Wolfgang Klein (July 26, 2017): “In general, I consider the term 'truth' in connection with natural sciences to be completely misleading. There is 'truth' in logic and mathematics, or in lawyers. There it is operationally well-defined. "
Sebastian Dilcher (07/27/2017): “Nobody will deny that the models we use to describe nature are initially constructions of our minds. If you also want to believe that the world is really like this, you can do that - but to call this 'realism' and an attitude that is superior to constructivism seems to me quite adventurous. "
I am convinced that every truth claim, which is justified only within an ontology, weakens one's own position. The good disposition displaces the scientific argument. The discourse that promotes knowledge suffers. Who wants to get into the ring against a truth owner?
Those who deviate are threatened with the moral club: "Anyone who is constructivist in this respect even harms humanity," writes Michael Esfeld. Contrary to their noble intention, this attitude plays into the hands of the fact manipulators: truths stand against other truths - undecided, uncompromising.
Truth plays an inglorious part. It has a divisive effect. That suits the human tendency to structure everything clearly, to classify everything as possible according to black and white, to simplify.
For me it is no wonder that realists isolate themselves and lock themselves in with like-minded people in echo chambers. At least that's the observation I've made over the past decade - as a marginal observer of the skeptic movement. A fighting community is formed that cultivates the same communication culture and similar rites as their opponents. They are also believers, namely those who have dedicated themselves to intelligent design, a para-science or a conspiracy theory or the like.

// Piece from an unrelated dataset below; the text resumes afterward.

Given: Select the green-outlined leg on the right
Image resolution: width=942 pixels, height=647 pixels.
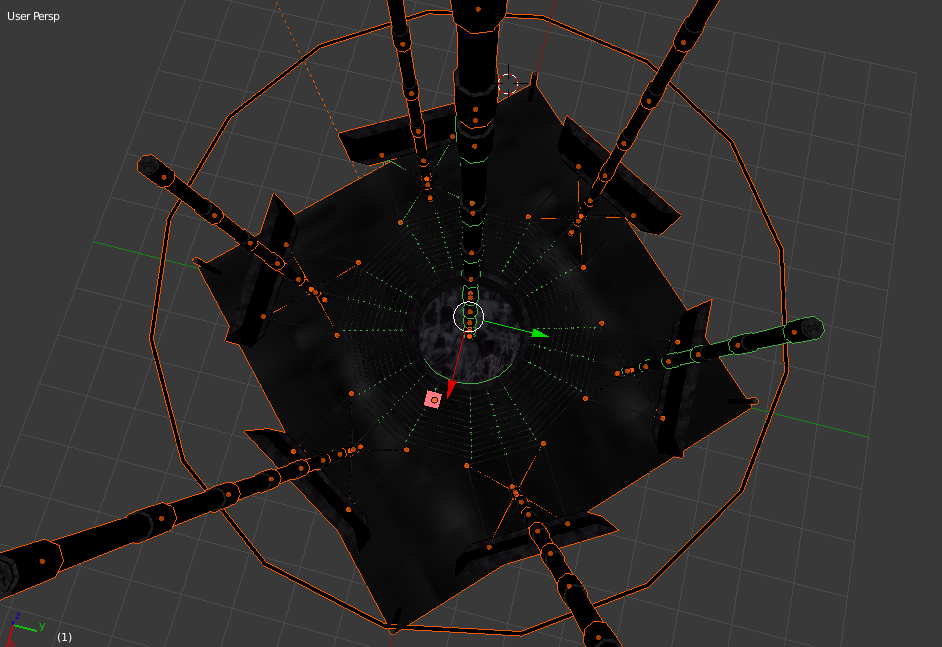Looking at the screenshot, I should tap(740, 344).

Among the truth holders of the realism type one speaks of immutable laws of nature, wonder are assigned to the unreal supernatural and thus withdrawn from the investigation. The appears as a new term Scientability. It is characteristic, therefore, that mainstream science is overestimated, and this leads to a lack of sensitivity to the surprisingly new. Realists in this sense have a problem with creativity.

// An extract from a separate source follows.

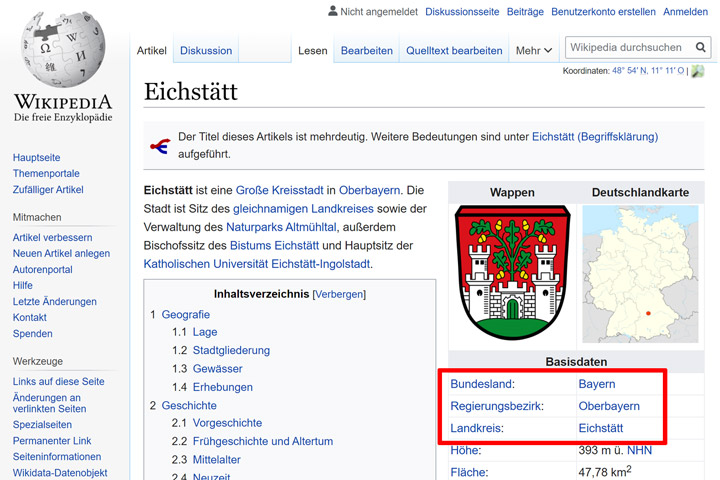Click the map icon beside coordinates
The image size is (720, 480).
[698, 71]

Of course, all of that cannot be blamed on Michael Esfeld. But it thrives in the thinking environment that is propagated by him scientific realism is shaped.
Ultimately, this thinking harms the Enlightenment, including the fight against climate change, which Esfeld seems to be particularly dear to the heart.

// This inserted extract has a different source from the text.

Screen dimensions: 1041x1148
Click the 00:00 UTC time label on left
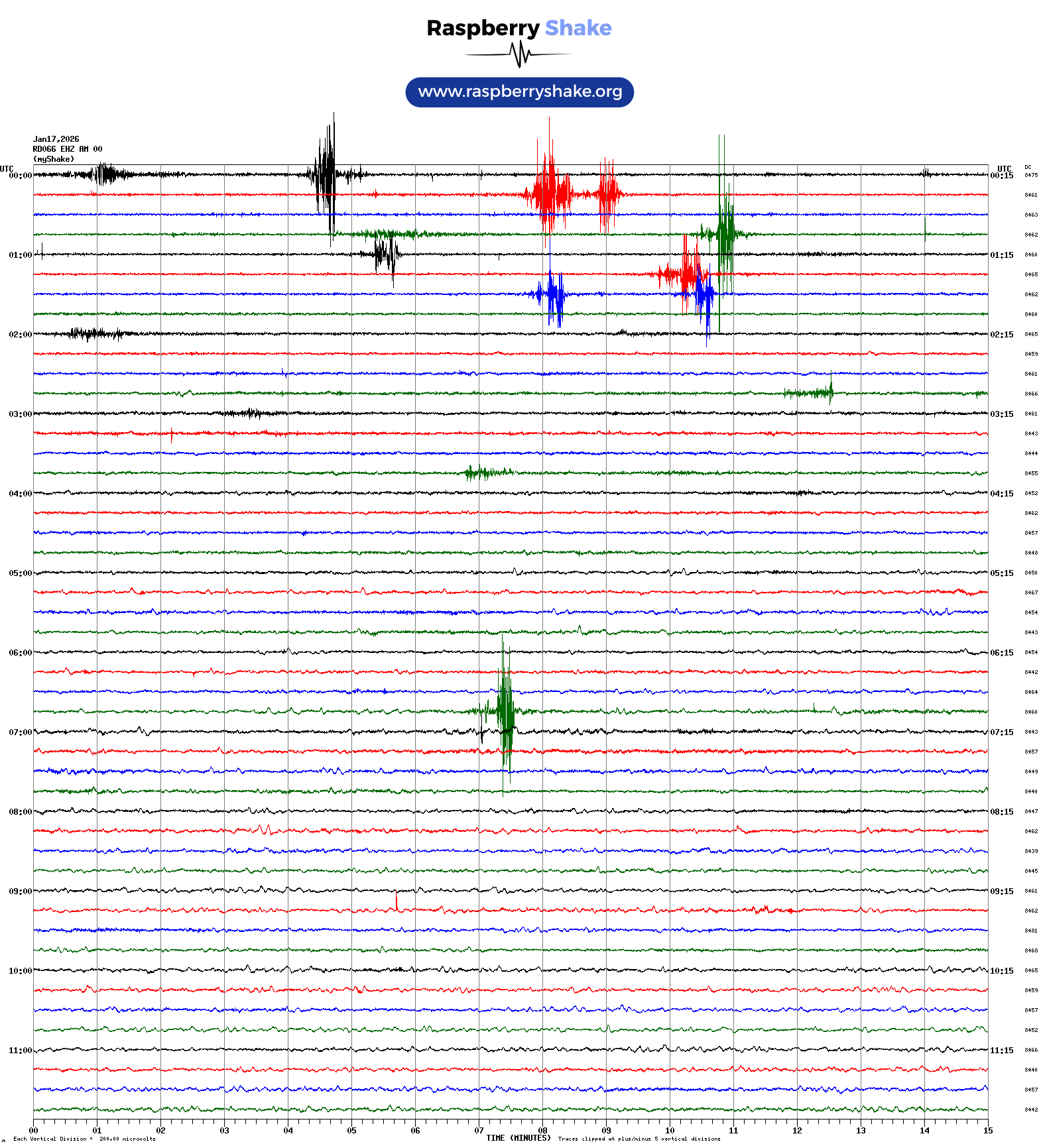20,176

A better strategy is if we first establish that the truth is not the issue. It's about Decisions made to the best of our knowledge.
What best knowledge Karl Raimund Popper has already explained to us in his Logic of Research. He only introduced the reference to reality later - and rather hesitantly.
Nothing is more effective against charlatanism, conspiracy, fortune-telling and superstition than outrageous science with clearly defined and forgery-proof tests or reliable reports on it.
Even the realist knows this view of things (January 20th, 2017): “If you tell a journalist that X doesn't work because it can't work or because it contradicts some laws of nature, that's nice, but it's easy to be more dogmatic Naysayers over. However, if I say that we have already tested 60 people without success, then that is much more convincing. So convincing that on the phone I can almost hear the other person's speechless pause for thought, how the last resistance, the last objection collapses, because you can then no longer answer to save the paranormal. "
After this confession, he shows the real reason for the test: "So: yes, the tests are worthwhile, even if the point is actually not (anymore) to actually find out something."
So the test is PR, a pure advertising event. Science thus becomes the garnish for unquestionable truths.
This works as long as cleared ground is not left, as long as it is only about homeopathy, dowsing and the like. There where it gets interesting, in the border areas of science and in the hotly debated topics in society such as climate change and green genetic engineering, this approach will not get you any further. Truth claims damage your own credibility!